Hi All,
I am using timescale db at my company for storing market tick data. The frequency of incoming tick data is quite high, for instance, since I started the service in prod from 15th May 2023, around 50 million tick data has been stored in the timescale db.
From this data, I have a query to create bucket for ohlc data.
Here is the query:
SELECT extract(epoch from time_bucket('1 min', to_timestamp(time/1000.0) AT TIME ZONE 'UTC')) * 1000 AS bucket,
first(ltp, time) as open,
max(ltp) as high,
min(ltp) as low,
last(ltp, time) as close,
last(volume, time) as volume
FROM ltpTable
WHERE time >= 1684124540000 AND time < 1685008841397 AND instrument = 'HDFC'
GROUP BY bucket
ORDER BY bucket ASC;
The time interval is of just 10 days. And I am seeing response time in order of 2-3 seconds, which is not ideal at all.
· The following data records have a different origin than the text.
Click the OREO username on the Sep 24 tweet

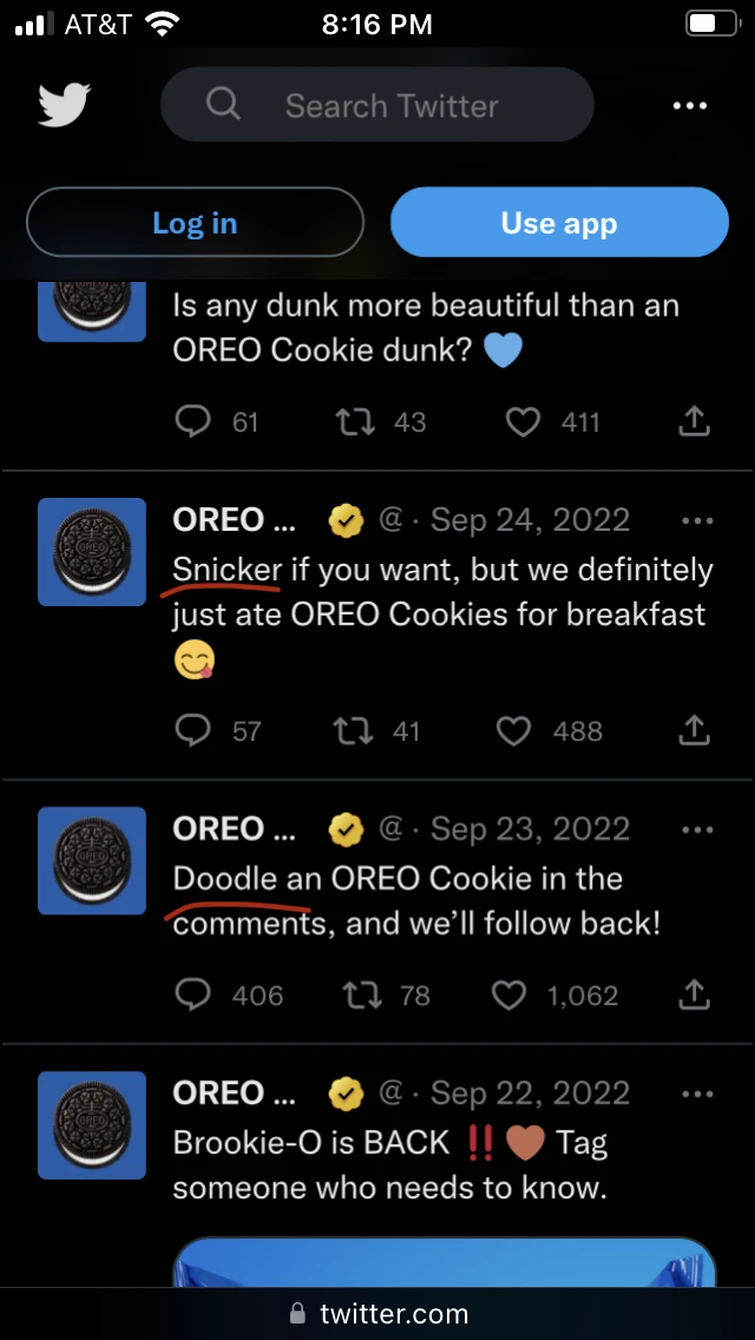(x=233, y=519)
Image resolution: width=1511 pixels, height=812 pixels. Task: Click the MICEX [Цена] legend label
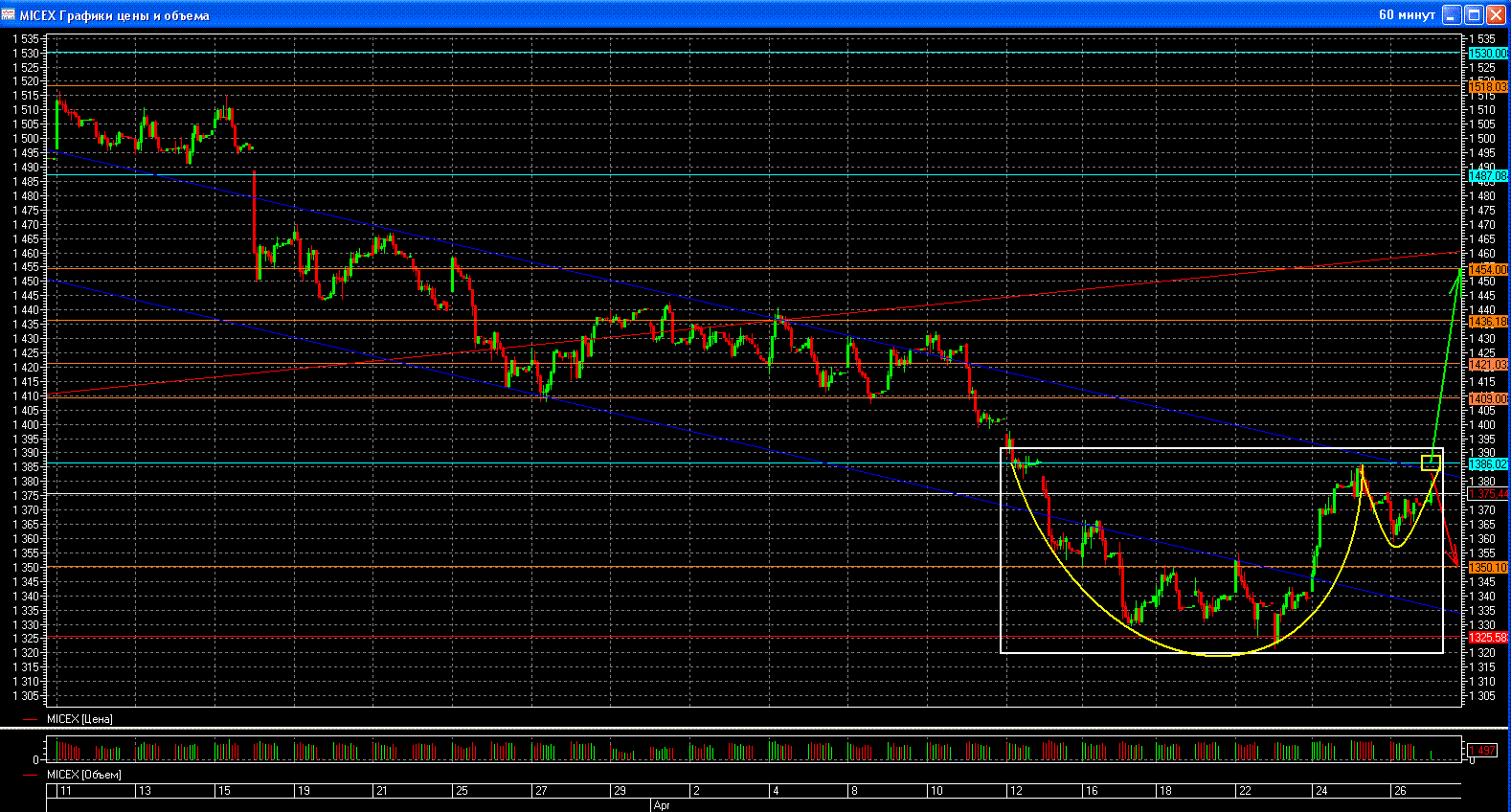pyautogui.click(x=79, y=719)
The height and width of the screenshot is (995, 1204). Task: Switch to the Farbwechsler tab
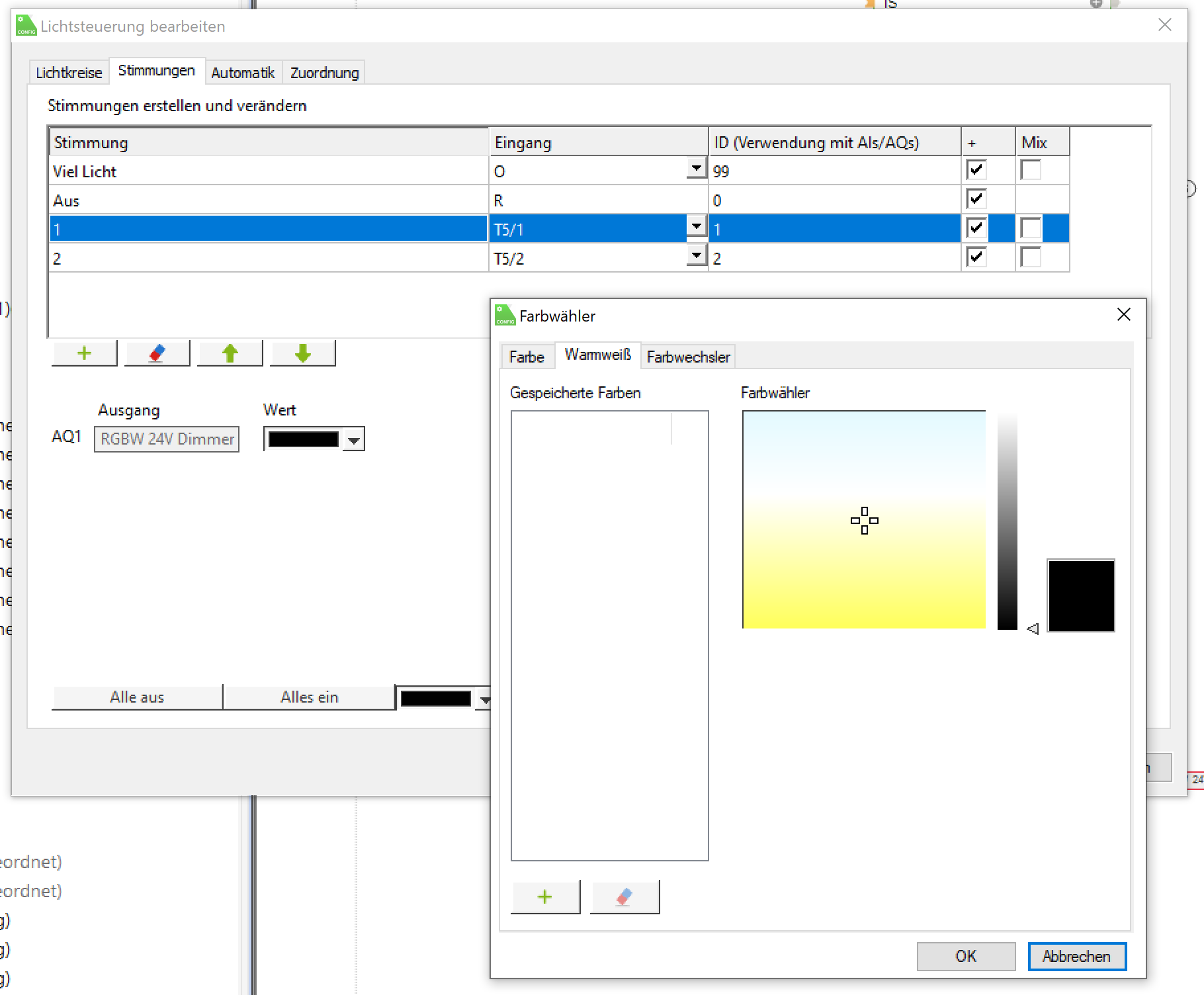[688, 357]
The ideal expected response time is 50-70 ms.
Please note that there are major gaps in the data, meaning for some days there is no data. Is the gap in the data leading to this high response time. But I don’t see how this could be the reason.
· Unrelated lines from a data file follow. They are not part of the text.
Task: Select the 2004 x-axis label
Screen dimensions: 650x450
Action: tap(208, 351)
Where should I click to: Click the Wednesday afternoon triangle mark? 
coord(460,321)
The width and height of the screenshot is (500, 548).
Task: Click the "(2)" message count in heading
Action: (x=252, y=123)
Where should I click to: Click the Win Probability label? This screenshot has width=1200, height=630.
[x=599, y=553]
My table has the following columns: [primary key(index), time, symbol, ltp, volume]
I have created two index:
- Composite index on time and symbol
- Covering index on time, symbol, ltp and volume.
And here is my aws configuration for timescale:
Currently I am using a t3.medium machine.
By default it requests: of 0.5 CPU (500 milliCPU) and a memory request of 64Mi (64 megabytes)
I have put a condition for it to scale, if the CPU reaches 70% and memory reaches 80%. But it hasn’t crossed the limits yet.
Is the performance poor because of my db schema or is there some change needed in my machine configuration?
Kindly let me know. Also if anyone else has worked on druid, is druid’s performance better than timescale for this use case?
Thanks.